Topic: Hearing loss in patients that have Cystic Fibrosis
Principal Investigator: Dr. Margaret Kenna
Summary: Children with CF are at risk for developing sensorineural hearing loss (SNHL) due to the ototoxic drugs that they receive as part of their treatment. Despite the fact that this risk is recognized, gaps remain in what is known about why this sensory impairment occurs, and what can be done to prevent it. A pilot study from our group suggests that up to 17% of CF patients eventually will develop hearing loss. In this study we are examining the Otolaryngology and Audiology records for all children followed in the CF clinic. We are also collecting information on the types, dosages, and routes of administration of potentially drugs the patients have received to help manage their CF symptoms to identify potential risk factors associated with the development of SNHL. We hope to use this information to maintain or improve the quality of CF care while decreasing the incidence of hearing loss.

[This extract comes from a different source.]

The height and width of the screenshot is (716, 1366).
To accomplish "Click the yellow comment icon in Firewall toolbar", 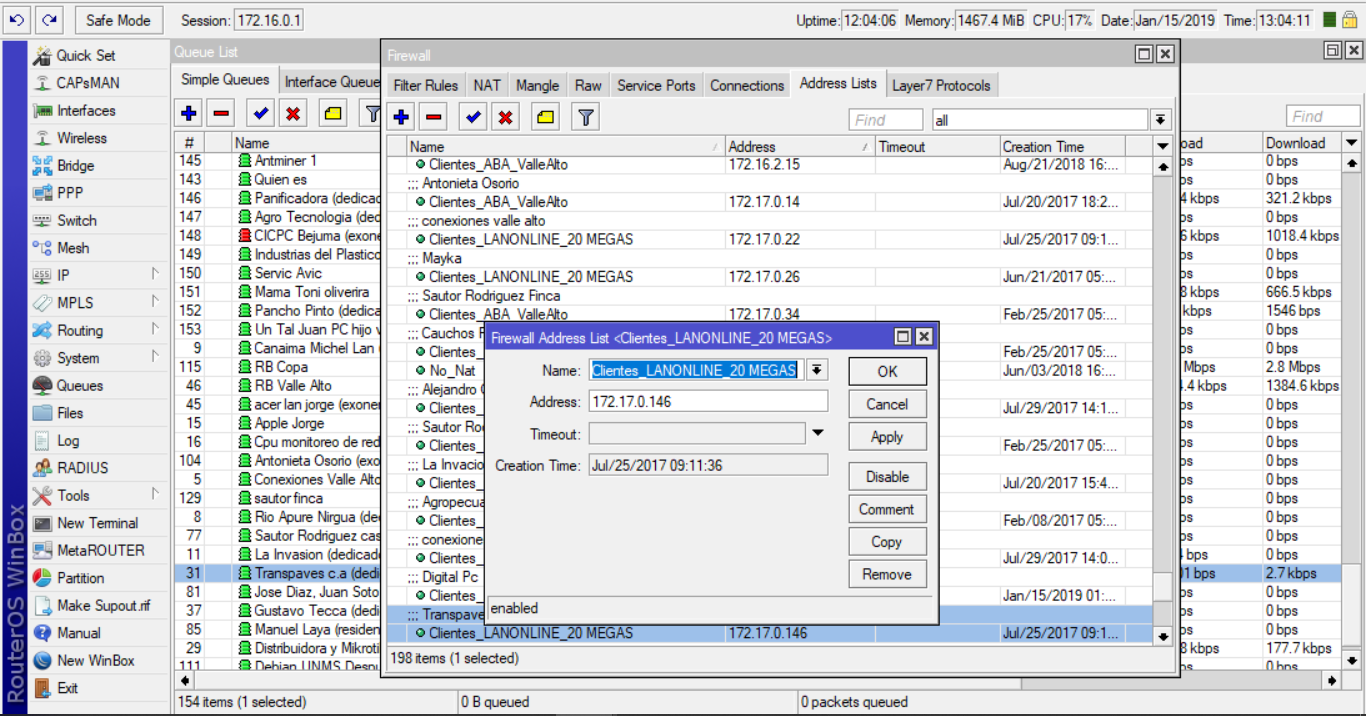I will click(545, 118).
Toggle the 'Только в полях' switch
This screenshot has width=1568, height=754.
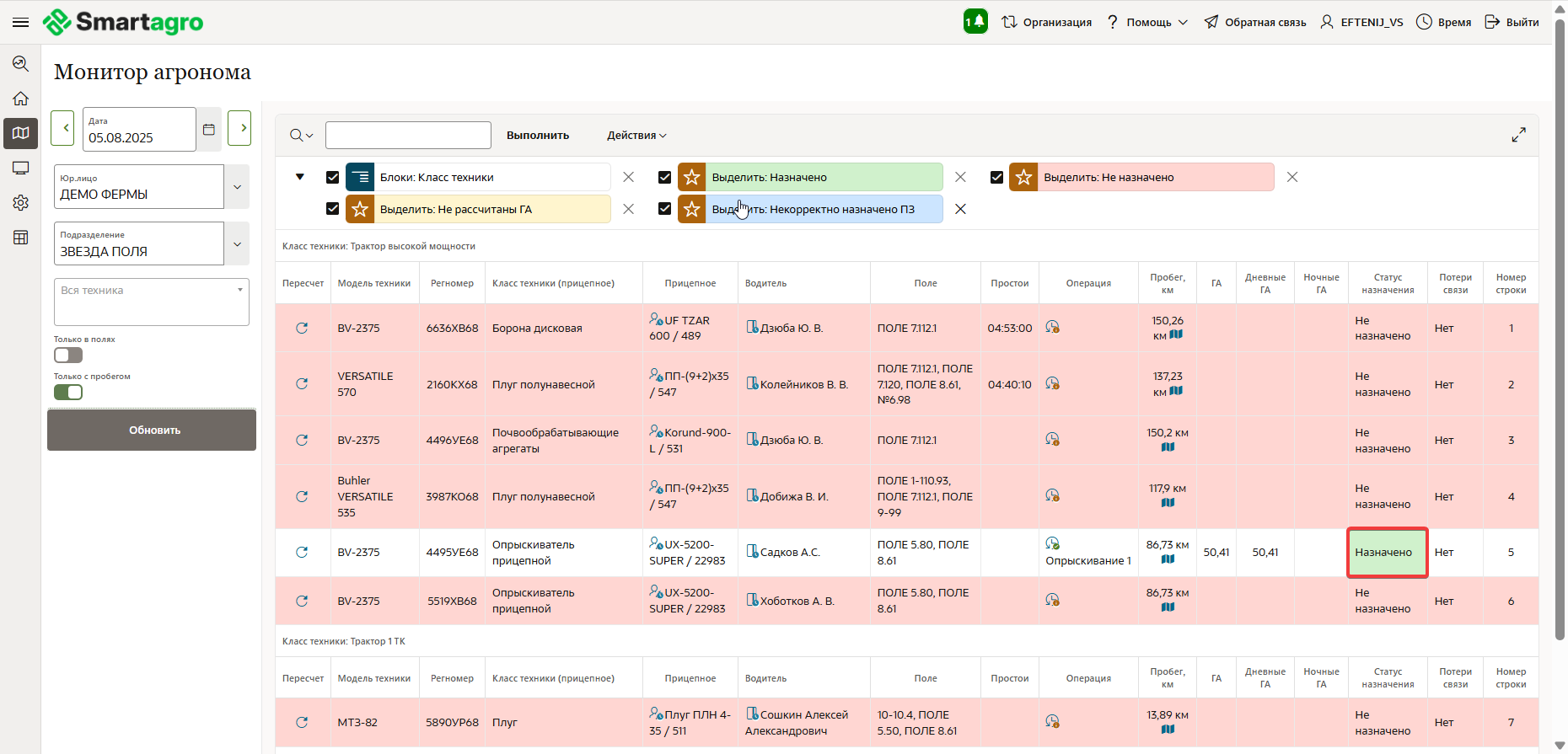point(68,356)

Additionally, we are conducting a study to try to identify causes of hearing loss in patients with Cystic Fibrosis. Patients with cystic fibrosis (CF) are at increased risk for sensorineural hearing loss (SNHL) due, at least in part, to the ototoxic side effects of routine CF therapies. However, the prevalence of SNHL and additional factors contributing to the development of SNHL are unknown. We are assessing the Cystic Fibrosis patient population’s noise exposure through surveying their use of MP3 players both at home and in the hospital. We would then like to look at their medical records for specific details regarding what ototoxic medication they are on, and dosage of medication in order to see if there is a confluence of components that make this population at higher risk for developing this sensory impairment.

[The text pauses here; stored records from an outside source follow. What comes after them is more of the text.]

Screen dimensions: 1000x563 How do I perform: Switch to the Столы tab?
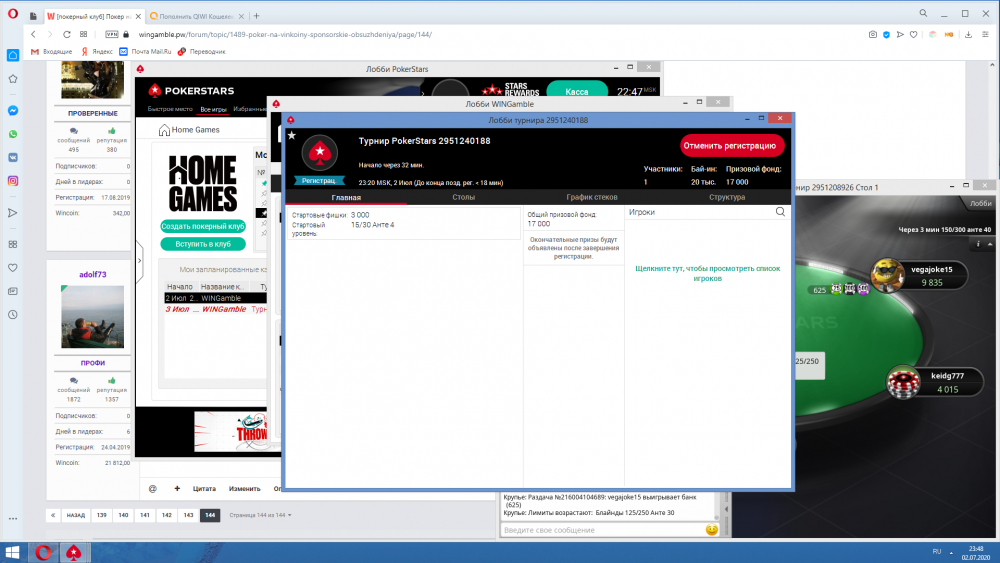point(464,197)
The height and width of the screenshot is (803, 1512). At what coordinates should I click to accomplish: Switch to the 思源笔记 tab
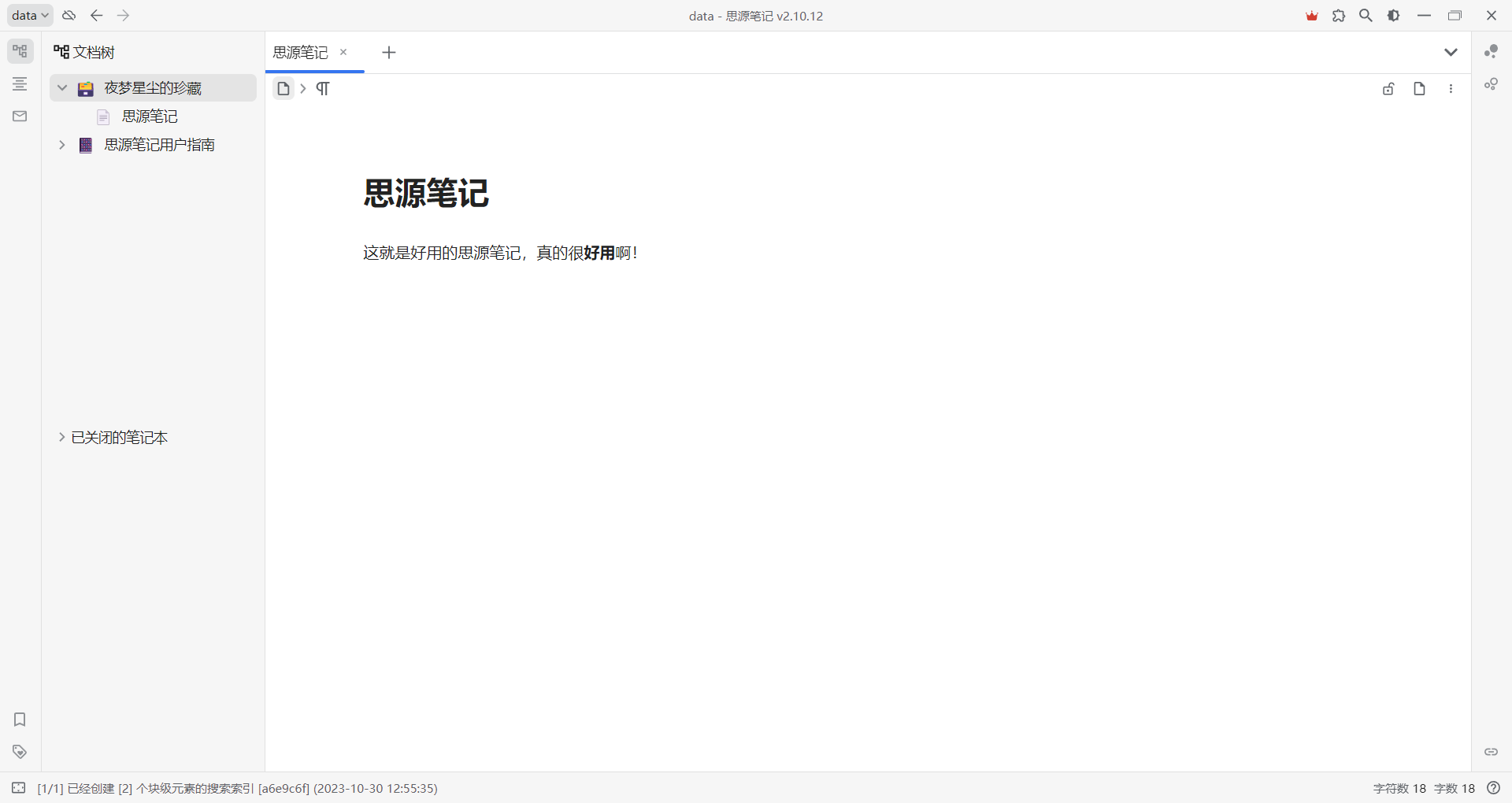pyautogui.click(x=301, y=53)
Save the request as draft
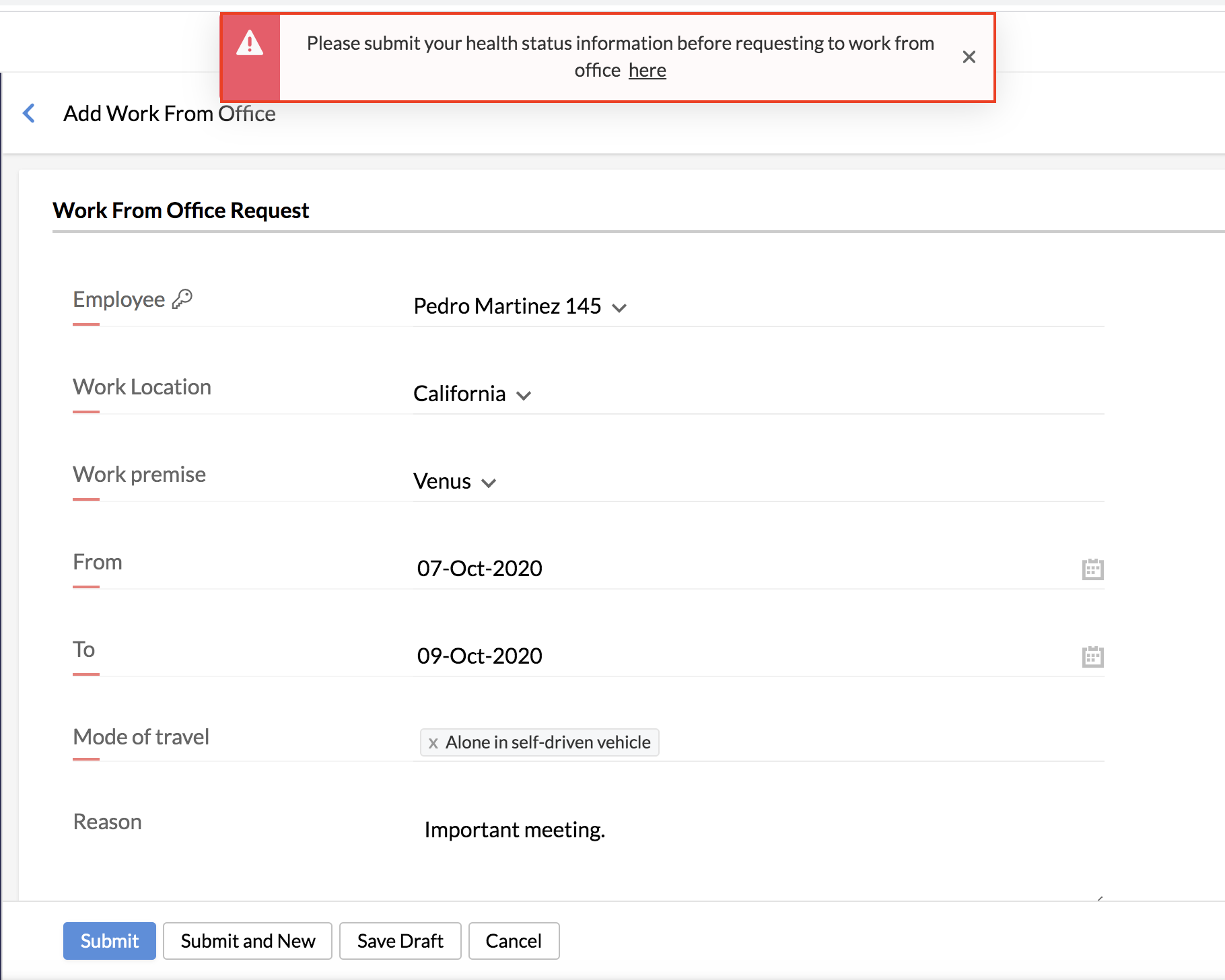This screenshot has width=1225, height=980. pos(400,940)

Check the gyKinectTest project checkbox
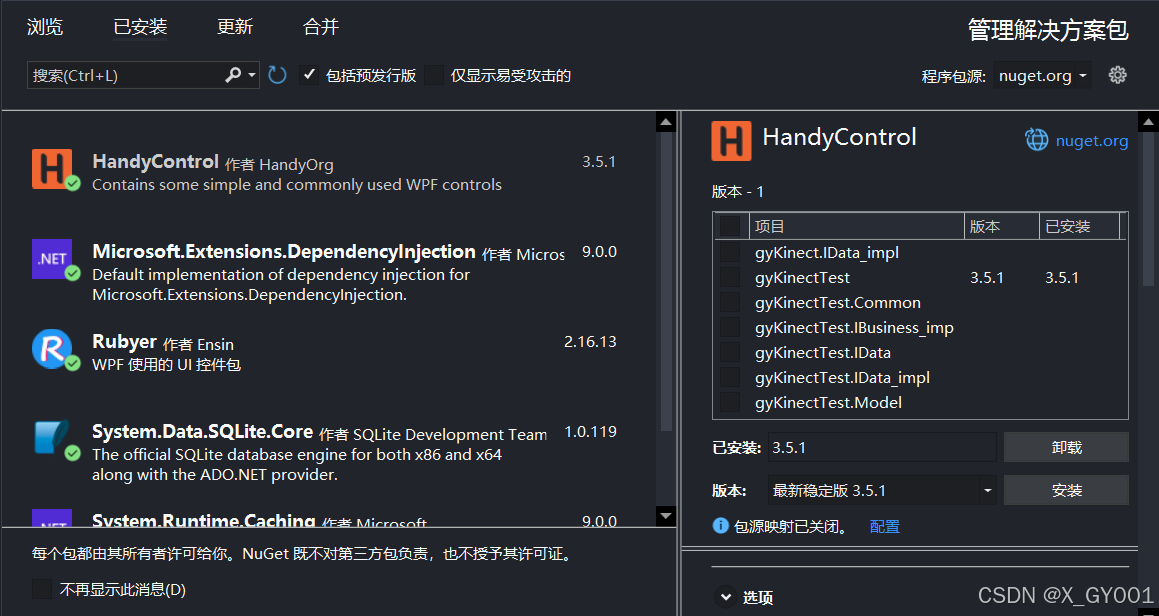730,277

Topic: Audiologically Profiling Patients with a Conductive Hearing Loss Due to Inner Ear Anomalies
Principal Investigator: Dr. GuangWei Zhou
Summary: This research seeks to examine the audiological profiles of patients with a conductive hearing loss, also know as an air/bone gap (the case where a person has better hearing when sound is conducted via bone versus via air). Traditionally, conductive hearing loss, indicated by air-bone gap in the audiogram, is linked to the external and/or middle ear pathologies, such as tympanic membrane perforation, otitis media with effusion, otosclerosis, etc. These pathological conditions are usually considered for a surgical procedure with great success in improving patients' hearing, or closing the air-bone gap. However, there are some patients with inner ear structural anomalies, such as superior semicircular canal dehiscence and enlarged vestibular aqueduct, can exhibit air-bone gap in their audiogram that mimics conductive hearing loss of middle/external ear origin. This study intends to identify the differences in the outcomes of audiological evaluation between patients with middle ear pathology and patients with inner ear anomaly. Findings from this study would help clinician, especially audiologists, in the diagnosis of conductive hearing loss.
Topic: Cholesteatoma
Principal Investigator: Dr. Dennis Poe
Summary: We are seeking to understand the best way to prevent and treat cholesteatoma. Hearing preservation and control of disease are important goals to address in the management of patients with chronic ear disease. We are comparing long-term hearing outcomes, rates of disease eradication, and rates of residual or recurrent disease in patients who have undergone different surgical approaches for cholesteatoma.